スピリッツさんの何をどうやれってんだよ。
「さっきから見ていれば、ご主人様に対して必死でアプローチしてますけどね!」
ついにうちの鉄砲玉、リファが吠える。
「ご主人様は最低でも私くらいの小さい女の子にしか興味ないんですっ。10年若返って出直しな!」
「……そ、そうかい。まあ同意のうえなら好きにしなよ。嬢ちゃんも一緒に来なよ。甘い果物もあるよ」
「えっ? ほんとですか? わーい、行く行く~」
すげー温かい目でスピリッツさんに見られているんですけど。
そしてリファの陥落の速さ。
俺も好きですよフルーツ。
バナナとか早くも恋しい。
◆ ◆ ◆
「おっいしい~!」
「あっはっは! なかなか良い食いっぷりじゃないか! どんどん食べな!」
「バナナおかわり! あと梨も! 5つでいい!」
「ご、ご主人様……あの、もうちょっと遠慮というか慎みをですね……」
「坊やがそんなに果物好きとはねえ」
リファに嗜められながらもガツガツと食べてしまう俺。
こっち来てから甘い物に飢えていたんだよな。
なにかで読んだが、栗のお汁粉の為に大会を勝ち上がった少年たちの気持ちが今わかった。
しかしこれだけの果物があるのはすごいな。
スピリッツさん達の故郷で火の神の聖地から持ってきたらしいが。
どういう輸送手段が使われているのだろう。
「さて俺に話があるとのお話でしたが。

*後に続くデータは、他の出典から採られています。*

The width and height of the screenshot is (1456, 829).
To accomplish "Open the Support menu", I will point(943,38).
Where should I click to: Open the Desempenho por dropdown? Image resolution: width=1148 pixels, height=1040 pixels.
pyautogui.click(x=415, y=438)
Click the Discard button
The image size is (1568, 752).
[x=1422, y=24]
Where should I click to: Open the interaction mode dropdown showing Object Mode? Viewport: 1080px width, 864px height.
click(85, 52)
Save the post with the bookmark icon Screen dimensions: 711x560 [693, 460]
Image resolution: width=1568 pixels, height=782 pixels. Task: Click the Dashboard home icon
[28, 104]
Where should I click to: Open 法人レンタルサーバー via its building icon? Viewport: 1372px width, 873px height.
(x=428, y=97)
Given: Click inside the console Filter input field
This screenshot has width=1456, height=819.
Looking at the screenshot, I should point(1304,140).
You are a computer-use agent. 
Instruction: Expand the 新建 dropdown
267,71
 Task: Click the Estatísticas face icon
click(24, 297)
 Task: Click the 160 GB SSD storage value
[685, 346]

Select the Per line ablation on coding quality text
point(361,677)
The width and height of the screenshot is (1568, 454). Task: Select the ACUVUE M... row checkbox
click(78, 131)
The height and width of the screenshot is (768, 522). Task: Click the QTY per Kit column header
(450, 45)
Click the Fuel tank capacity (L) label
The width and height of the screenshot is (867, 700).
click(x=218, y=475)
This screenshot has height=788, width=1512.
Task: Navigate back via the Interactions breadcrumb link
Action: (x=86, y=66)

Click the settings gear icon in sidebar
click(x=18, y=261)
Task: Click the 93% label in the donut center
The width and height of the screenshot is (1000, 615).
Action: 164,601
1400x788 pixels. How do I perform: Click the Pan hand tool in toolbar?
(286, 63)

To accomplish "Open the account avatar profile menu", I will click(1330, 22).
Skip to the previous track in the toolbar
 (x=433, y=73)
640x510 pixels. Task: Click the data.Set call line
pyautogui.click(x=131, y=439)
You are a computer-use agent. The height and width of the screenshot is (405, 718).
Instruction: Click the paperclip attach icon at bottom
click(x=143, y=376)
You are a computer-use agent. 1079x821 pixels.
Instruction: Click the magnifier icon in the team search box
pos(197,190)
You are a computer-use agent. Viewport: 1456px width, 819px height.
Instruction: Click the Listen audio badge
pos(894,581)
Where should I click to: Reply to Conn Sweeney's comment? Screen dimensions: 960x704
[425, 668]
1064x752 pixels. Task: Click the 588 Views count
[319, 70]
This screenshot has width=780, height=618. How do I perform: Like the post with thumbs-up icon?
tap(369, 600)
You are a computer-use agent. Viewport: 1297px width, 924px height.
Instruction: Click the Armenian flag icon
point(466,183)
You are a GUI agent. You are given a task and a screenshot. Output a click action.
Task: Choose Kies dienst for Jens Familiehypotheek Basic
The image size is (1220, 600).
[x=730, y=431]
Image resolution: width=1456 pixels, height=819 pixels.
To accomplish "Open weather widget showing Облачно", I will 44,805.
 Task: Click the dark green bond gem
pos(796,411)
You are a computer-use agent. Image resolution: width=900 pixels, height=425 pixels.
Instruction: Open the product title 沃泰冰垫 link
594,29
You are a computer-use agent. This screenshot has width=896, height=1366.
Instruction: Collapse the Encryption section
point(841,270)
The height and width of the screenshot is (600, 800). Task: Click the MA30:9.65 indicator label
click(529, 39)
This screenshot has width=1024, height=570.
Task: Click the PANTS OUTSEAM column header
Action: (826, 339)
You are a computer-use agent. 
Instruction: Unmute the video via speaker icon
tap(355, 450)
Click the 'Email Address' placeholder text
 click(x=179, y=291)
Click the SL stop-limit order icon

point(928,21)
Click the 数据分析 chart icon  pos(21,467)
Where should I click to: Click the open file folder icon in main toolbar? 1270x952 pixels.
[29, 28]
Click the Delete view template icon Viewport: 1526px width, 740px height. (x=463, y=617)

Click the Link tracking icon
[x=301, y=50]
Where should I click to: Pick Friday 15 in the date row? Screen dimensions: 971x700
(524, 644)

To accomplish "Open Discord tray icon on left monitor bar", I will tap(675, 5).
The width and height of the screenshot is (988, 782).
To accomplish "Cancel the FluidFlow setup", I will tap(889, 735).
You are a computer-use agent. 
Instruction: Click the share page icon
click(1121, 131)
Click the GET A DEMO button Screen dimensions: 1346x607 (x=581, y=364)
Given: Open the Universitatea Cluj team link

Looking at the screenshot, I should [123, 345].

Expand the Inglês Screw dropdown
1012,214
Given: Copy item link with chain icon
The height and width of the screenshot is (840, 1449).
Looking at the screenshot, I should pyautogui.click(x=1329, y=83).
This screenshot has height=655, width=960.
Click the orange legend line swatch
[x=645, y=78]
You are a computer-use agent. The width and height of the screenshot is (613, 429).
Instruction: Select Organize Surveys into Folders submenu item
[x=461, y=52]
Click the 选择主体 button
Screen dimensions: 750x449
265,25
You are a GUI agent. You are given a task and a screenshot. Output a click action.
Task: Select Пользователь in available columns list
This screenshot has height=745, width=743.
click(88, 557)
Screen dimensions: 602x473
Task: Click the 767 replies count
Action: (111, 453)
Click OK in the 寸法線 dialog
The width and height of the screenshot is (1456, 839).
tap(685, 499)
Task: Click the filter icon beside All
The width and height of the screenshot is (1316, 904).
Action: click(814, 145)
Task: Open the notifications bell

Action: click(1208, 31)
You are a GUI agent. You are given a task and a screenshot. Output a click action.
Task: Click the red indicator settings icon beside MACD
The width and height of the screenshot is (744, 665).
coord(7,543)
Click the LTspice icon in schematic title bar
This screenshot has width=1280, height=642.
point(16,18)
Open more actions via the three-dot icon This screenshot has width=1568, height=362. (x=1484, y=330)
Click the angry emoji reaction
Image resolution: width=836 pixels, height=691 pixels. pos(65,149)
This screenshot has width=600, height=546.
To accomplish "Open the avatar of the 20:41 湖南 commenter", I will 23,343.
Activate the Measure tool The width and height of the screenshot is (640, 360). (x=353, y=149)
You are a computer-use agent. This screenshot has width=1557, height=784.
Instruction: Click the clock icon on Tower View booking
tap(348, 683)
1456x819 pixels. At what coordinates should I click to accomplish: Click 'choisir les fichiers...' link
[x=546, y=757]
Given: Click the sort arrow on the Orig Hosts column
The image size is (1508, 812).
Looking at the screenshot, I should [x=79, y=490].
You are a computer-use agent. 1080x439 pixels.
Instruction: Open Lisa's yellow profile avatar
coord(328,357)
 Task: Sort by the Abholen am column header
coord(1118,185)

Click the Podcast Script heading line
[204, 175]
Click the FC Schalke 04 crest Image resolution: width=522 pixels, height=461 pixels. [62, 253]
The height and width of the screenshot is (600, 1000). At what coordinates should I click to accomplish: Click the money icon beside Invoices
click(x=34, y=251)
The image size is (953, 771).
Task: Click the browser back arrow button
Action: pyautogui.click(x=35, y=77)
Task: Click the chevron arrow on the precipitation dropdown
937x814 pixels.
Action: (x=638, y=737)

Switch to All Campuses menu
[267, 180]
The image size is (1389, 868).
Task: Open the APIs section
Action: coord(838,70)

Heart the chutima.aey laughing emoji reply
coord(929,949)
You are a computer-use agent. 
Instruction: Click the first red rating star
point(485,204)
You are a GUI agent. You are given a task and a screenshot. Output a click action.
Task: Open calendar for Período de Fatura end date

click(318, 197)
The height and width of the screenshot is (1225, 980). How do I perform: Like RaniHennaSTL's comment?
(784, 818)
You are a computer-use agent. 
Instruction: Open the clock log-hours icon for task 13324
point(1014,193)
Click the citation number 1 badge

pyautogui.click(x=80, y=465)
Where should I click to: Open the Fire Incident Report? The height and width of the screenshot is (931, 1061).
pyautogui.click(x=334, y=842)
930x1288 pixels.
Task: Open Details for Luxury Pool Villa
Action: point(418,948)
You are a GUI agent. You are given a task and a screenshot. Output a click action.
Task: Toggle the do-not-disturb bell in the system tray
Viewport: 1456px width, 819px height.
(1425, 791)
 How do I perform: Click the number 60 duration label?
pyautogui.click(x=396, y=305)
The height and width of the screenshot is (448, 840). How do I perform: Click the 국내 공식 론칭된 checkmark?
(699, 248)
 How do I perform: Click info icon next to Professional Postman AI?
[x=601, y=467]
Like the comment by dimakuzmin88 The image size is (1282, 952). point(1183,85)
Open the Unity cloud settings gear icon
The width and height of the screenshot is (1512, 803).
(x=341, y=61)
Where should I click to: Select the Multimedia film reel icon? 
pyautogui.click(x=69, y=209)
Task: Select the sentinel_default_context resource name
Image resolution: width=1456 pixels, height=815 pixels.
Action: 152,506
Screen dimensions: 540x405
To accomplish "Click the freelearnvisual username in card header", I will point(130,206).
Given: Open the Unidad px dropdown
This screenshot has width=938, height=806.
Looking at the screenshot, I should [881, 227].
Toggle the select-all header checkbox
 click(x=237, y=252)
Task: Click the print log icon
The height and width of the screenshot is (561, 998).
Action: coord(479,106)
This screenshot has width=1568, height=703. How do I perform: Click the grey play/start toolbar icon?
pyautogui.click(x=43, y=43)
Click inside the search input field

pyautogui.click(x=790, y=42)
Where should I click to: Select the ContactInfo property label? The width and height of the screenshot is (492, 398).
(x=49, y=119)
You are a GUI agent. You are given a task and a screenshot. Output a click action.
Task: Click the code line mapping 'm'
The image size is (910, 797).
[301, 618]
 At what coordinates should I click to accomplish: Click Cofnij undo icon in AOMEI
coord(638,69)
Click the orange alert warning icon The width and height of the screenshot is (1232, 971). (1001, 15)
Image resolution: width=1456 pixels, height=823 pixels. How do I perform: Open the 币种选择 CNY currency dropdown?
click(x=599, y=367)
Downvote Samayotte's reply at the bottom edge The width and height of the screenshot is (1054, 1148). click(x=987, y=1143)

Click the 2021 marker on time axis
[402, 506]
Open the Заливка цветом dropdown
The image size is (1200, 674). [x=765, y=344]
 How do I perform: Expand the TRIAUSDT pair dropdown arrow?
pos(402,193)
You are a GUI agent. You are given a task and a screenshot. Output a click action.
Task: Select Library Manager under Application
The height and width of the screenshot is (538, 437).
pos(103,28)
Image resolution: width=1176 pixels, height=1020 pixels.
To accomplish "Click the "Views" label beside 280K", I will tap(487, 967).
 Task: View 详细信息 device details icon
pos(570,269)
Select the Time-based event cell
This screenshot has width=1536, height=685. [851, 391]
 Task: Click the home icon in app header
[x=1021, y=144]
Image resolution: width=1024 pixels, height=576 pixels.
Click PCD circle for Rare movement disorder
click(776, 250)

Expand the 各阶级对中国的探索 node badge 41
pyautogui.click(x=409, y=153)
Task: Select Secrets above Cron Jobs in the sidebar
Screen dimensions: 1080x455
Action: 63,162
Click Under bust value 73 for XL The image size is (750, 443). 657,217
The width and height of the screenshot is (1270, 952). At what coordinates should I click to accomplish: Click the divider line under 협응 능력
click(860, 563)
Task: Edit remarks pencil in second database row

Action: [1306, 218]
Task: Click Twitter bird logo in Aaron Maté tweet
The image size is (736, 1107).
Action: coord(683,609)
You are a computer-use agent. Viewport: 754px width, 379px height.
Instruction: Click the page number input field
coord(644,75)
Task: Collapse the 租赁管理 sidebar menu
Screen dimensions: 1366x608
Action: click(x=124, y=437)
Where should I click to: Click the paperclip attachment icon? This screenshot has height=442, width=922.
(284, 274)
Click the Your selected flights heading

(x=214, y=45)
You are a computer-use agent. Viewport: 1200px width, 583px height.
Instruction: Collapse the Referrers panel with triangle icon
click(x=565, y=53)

そちらの方は見覚えがありますね」
まだもう少し食べ足りなかったが、さすがにリファから止められた。
まさかこの子に常識考えろと言われる日がくるとは。
「魔術師殿には名乗った気もするが……? 聖焔騎士団のファイだ。一昨日は世話になった」
「え、あー、あの時に戦った」
支配を受けた前後の記憶が曖昧になるようだな。
今、ここでファイさんを操作しながら会話することもできるが。
スピリッツさんも火の神の巫女だ。
邪神の支配に勘付くかもしれない。
それに粘着ストーカーの力で、俺の居る部屋の扉の向こうに誰かが立っている事がわかっている。
ハウエルさんだろうか。
全力でフルーツを楽しんでいたが、ここから切り替えていく必要があるな。
お読みいただきまして誠にありがとうございます。
昨日に続きまして、主人公の呪われたローブの設定出しをさせていただきます。設定したのはいいのですが、目指す雰囲気にはそぐわないため、作中では公開されません。
・愛娘のローブ
ある父親が旅立つ娘の為、神に祈った。今後ふりかかるであろう全ての苦難を娘から遠ざけてください。その強い願いを聞き届けた邪神は、父親の娘の命を奪った。なぜ自らの願いが邪神を呼んだのか。悩み抜いた父親は晩年にこう語った。子の苦難を取り除く親は悪である。俺が娘を支え、共に苦難を乗り越えるべきだった。俺の願いは、娘の死を願ったも同然だ。